Non aveva paura a parlare dei suoi: «Qui tutto dipende da movimenti di Vialli. Non è perfetto, di testa può migliorare, ma mi piace tanto. Mancini tecnicamente è più forte, ma su ogni pallone che gli arriva vuole fare capolavoro. Vede bene ioco, ma è capriccioso. Sono tutti bravi ragazzi, a tavola mettiamo quattro bottiglie di vino e due restano piene». Pieno era lo stadio di Wembley, più di 70mila persone, la metà doriani, per la finalissima di Coppa Campioni.

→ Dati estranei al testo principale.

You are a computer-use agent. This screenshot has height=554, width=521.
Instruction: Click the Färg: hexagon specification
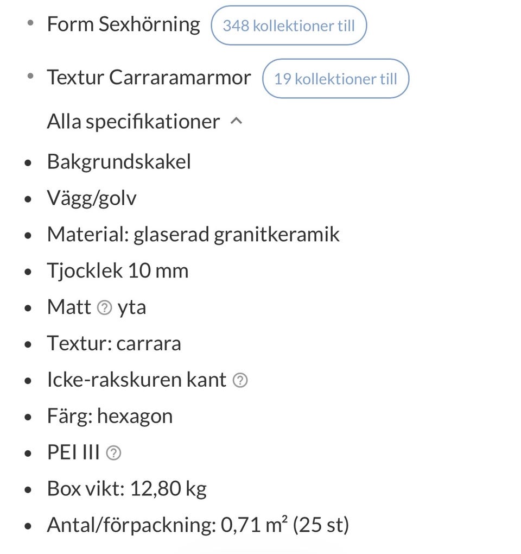pos(110,417)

Alla vigilia era filtrata la voce (rivelatasi esatta) di un passaggio di Vialli alla Juve. La Samp se la giocò alla pari col Barça di Crujiff, ma Vialli non c'era con la testa e sbagliò due gol facili, davanti a Zubizarreta. E nei supplementari, quando già si pensava ai rigori, segnò Koeman su punizione. E non per colpa di Pagliuca, ma di una barriera che s'era mossa troppo presto. Sarebbe stato il capolavoro di zio Vuja, ma le migliaia di messaggi web dicono che, anche così, tanti gli hanno voluto bene.